/Imec and Holst Centre Present Solution for Precise Low-Cost Eye Movement Detection
Imec and Holst Centre Present Solution for Precise Low-Cost Eye Movement Detection
Technology Paves the Way to Low-Cost Augmented Reality and Virtual Reality Applications
ANTWERP, Belgium – May 16, 2017 – Imec, the world-leading research and innovation hub in nanoelectronics and digital technologies, and Holst Centre (set up by imec and TNO) today announced the development of a sensing technology to detect eye movement in real time based on electrical sensing. Paving the way for the next generation of eye-tracking technology, imec’s solution has promising applications in the fields of virtual and augmented reality.

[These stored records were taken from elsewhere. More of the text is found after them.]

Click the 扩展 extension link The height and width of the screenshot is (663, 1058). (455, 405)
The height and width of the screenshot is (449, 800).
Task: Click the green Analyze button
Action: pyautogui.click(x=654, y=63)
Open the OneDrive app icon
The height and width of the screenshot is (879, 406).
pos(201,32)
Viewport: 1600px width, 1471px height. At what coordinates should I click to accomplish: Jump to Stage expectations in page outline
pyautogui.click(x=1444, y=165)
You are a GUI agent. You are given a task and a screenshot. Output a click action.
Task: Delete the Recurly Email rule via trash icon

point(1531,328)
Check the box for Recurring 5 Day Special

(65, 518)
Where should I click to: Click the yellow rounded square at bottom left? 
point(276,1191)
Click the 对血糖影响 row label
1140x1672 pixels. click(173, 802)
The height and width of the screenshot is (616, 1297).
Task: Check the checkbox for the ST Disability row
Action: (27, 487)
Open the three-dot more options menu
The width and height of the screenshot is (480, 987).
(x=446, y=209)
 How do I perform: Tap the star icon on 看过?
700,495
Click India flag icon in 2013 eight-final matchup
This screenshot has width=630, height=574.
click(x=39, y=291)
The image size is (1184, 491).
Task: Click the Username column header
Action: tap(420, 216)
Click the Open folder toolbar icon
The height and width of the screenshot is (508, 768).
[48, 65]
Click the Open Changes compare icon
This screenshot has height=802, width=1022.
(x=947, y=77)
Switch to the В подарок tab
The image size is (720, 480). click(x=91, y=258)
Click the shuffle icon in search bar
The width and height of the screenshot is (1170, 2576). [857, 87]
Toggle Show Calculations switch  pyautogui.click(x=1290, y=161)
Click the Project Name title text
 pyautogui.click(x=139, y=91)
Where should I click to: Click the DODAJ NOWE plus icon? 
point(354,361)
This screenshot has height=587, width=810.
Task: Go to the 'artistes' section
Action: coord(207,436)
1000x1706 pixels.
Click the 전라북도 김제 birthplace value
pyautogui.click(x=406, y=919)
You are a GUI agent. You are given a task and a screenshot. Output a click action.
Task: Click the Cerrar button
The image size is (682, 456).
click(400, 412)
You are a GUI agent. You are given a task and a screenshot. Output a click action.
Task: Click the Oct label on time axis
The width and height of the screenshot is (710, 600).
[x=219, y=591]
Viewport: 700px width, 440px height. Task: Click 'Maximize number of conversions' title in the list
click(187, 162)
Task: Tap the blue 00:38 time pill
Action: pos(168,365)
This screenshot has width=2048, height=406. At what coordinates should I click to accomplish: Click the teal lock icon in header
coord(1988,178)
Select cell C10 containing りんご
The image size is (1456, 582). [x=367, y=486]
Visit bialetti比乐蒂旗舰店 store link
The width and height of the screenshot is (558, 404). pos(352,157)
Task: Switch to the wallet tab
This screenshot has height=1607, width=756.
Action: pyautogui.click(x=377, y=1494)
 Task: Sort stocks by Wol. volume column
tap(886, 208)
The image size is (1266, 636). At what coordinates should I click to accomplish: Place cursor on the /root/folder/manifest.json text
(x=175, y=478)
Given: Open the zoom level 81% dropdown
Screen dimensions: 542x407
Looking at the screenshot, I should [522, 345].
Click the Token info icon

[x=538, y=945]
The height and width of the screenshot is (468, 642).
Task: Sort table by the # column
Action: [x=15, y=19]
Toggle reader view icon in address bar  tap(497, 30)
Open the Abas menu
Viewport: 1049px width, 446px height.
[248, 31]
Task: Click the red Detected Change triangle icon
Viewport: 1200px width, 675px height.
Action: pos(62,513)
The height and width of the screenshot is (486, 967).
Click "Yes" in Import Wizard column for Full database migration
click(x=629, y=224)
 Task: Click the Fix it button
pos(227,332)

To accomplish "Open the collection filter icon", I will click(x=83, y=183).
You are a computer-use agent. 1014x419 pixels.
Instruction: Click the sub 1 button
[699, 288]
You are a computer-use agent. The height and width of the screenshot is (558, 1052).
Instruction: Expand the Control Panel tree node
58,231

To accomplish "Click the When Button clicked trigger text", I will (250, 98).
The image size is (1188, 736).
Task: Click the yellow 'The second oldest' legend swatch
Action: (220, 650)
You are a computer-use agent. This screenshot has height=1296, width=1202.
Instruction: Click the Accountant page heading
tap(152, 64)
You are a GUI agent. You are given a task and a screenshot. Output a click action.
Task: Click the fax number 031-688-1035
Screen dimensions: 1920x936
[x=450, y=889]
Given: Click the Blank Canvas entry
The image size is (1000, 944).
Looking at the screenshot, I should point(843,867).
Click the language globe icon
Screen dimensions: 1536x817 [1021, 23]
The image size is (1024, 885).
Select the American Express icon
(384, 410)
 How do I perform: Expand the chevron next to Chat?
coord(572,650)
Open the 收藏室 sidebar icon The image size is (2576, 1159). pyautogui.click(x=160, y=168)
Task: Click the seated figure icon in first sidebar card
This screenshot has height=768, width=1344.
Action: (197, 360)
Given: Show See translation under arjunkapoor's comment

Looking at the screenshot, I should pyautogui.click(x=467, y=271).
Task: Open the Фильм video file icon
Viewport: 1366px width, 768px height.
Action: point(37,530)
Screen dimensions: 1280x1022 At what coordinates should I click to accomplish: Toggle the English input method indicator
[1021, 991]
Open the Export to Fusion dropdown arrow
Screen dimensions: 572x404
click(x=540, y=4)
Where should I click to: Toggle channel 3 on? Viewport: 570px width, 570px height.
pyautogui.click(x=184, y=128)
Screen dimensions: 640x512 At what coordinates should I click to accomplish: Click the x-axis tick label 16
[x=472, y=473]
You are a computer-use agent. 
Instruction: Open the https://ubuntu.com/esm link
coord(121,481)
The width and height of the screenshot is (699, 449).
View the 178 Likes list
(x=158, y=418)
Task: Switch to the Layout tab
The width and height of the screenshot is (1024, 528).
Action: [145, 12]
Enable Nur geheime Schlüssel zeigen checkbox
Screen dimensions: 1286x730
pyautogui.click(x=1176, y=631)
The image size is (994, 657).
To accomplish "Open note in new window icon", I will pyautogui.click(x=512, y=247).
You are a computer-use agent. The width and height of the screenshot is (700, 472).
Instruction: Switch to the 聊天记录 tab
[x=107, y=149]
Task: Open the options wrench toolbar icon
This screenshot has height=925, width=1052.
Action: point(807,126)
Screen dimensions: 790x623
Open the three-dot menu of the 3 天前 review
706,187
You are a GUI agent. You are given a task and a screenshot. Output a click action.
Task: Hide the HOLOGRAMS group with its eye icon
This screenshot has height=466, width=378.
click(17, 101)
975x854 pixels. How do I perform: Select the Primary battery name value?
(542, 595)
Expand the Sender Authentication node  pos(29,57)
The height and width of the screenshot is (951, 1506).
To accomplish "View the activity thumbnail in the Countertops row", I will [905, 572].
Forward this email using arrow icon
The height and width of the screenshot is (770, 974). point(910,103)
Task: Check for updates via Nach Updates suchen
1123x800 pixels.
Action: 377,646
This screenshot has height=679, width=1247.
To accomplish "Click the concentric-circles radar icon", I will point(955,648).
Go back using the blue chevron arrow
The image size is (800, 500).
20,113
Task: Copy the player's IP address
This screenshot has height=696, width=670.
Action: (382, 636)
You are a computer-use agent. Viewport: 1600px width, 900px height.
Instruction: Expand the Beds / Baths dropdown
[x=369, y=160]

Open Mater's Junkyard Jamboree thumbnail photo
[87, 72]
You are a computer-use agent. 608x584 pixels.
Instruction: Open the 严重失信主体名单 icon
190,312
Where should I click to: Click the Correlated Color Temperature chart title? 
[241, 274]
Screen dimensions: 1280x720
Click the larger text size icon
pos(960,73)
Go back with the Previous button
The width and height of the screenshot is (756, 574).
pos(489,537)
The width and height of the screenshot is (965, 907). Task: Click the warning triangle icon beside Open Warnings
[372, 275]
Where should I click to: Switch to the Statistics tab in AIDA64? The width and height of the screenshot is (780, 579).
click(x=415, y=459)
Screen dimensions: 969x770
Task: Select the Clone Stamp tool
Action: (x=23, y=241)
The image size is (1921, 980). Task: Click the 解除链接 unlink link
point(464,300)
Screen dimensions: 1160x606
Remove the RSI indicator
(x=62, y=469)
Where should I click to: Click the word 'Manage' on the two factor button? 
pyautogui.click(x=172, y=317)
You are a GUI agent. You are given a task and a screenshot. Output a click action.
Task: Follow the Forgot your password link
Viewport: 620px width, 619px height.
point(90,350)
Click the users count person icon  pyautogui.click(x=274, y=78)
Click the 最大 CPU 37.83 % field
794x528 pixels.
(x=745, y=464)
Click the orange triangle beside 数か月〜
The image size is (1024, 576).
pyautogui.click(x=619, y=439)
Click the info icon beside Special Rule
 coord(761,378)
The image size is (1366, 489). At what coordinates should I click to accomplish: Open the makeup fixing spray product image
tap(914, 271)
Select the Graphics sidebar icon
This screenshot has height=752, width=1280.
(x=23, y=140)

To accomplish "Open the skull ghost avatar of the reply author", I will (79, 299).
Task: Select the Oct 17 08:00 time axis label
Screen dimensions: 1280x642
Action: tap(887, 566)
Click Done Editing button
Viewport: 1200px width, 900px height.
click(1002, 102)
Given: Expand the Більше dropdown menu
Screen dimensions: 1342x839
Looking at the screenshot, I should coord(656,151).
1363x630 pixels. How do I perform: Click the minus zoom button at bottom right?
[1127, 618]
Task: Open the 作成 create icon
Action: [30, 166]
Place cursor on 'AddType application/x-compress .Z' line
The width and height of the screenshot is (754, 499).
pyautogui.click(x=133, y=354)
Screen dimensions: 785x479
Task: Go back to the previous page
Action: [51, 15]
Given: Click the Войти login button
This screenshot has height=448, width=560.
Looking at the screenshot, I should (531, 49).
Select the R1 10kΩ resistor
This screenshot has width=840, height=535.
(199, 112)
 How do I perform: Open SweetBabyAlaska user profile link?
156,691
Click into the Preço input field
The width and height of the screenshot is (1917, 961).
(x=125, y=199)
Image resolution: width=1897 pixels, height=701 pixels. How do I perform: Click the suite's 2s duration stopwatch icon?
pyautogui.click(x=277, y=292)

Today’s eye movement detection technology makes use of high-resolution cameras embedded in eye-tracking screens or glasses. Such devices are already being commercialized for numerous applications, including healthcare, research and gaming.
While camera-based solutions can accurately determine where users are looking, most cameras’ frame rates are not fast enough to match the eye’s most rapid movements, such as saccades – a typical movement during reading. Using a more sophisticated camera that matches the eyes’ speed would significantly increase the already high cost of these devices and could have implications for their commercial use. Imec’s solution, based on electrical sensing, offers a much more inexpensive alternative, while solving the issue of the image processing delay.
Imec’s sensors were integrated into a set of glasses, with four built-in electrodes around each lens, two to pick up the eye’s vertical movement and two for horizontal movements. Parallel to that, an advanced algorithm was developed to translate the signals into a concrete position, based on the angle the eye is making with its central point of vision. Imec’s solution also offers insights on the eye’s behavior, like the speed of movement or the frequency and duration of blinks.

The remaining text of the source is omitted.